Lors de la répétition publique à l’amphithéâtre Bastille vue par Fenella, le répétiteur a en effet livré l’attitude de Forsythe lui-même face au remontage de ses œuvres. « Il n’y a pas de version définitive de ses ballets », « Les interprètes ne doivent pas reproduire ce qui a été fait par d’autres », « un ballet repris peut être transformé ». Tous ces principes, en eux-mêmes semblent fructueux. Forsythe est de cette génération qui a vu les ballets de Balanchine lentement se fossiliser après la mort du maître en 1983 (époque où Forsythe créait sa toute première pièce pour l’Opéra : France Dance).

La création du Balanchine Trust était une grande première. Elle consistait dans le legs des ballets du maître à certains de leurs interprètes, désormais seuls à être autorisés à les remonter dans d’autres compagnies. Le système a vite montré ses limites. Il y eut vite des luttes d’influences et certains imposèrent des règles qui n’étaient pas fixes du vivant du maître. Par exemple, le diktat du non-posé du talon au sol dans les enchaînements rapides s’est généralisé quand il n’avait été conçu par Balanchine que pour contourner le manque de longueur de tendon d’Achille de certains danseurs. Violette Verdy, créatrice de Tchaikovsky-Pas-de-deux, n’a jamais eu à utiliser cet expédient. Figer les règles n’a pas non plus empêché la dérive staccatiste qui à mon sens défigure les ballets du chorégraphe dans sa propre compagnie, le New York City Ballet.

Néanmoins, l’attitude de Forsythe face au remontage de ses ballets qui pourrait se résumer à « le style correct, c’est celui des danseurs qui sont en train de danser » rencontre aussi ses limites. Déjà à l’époque de Rearray avec Guillem-Leriche, je me montrais soulagé de retrouver le Forsythe qui m’avait fasciné depuis le début des années 90 et non une mouture chichiteuse du maître de Francfort.
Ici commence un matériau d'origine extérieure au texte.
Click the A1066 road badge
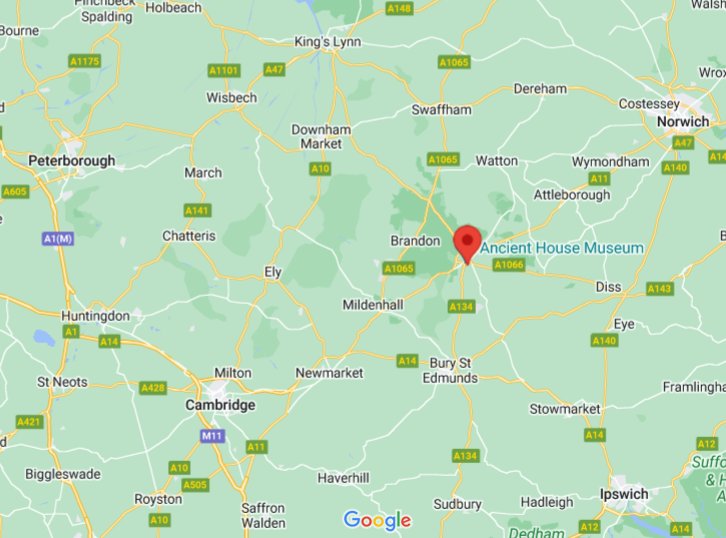Viewport: 726px width, 538px height. coord(509,265)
Car il y a le style (qui trop révéré peut scléroser) mais il y a aussi le Style (les spécificités chorégraphiques qui sont le cœur de l’œuvre du créateur).

En 2012, j’avais donc retrouvé les départs de mouvements à la Forsythe, c’est-à-dire de parties complètement inattendues du corps (un genou, une épaule). C’est ce qui justifiait l’accent mis par exemple sur les préparations, habituellement cachées dans le ballet académique et néoclassique mais hypertrophiées ici. Forsythe a ajouté au ballet une approche déconstructiviste, mettant l’accent sur le détail, ce qui rend également l’irruption de la danse et de la virtuosité inattendue et galvanisante pour le public. Les danseurs passent et repassent de l’attitude de ville au balletique sans crier gare. Mais devrait-on écrire « rend » ou bien « rendait » ? Aujourd’hui, de plus en plus, lorsqu’on voit les danseurs marcher sur scène, on a l’impression qu’ils sont sur le catwalk d’une énième Fashion Week. Les positions à poignets cassés ne sont plus déconstructivistes, elles sont tout bonnement maniéristes. La pièce d’occasion deMy’Kal Stromile en était la consternante preuve par l’exemple.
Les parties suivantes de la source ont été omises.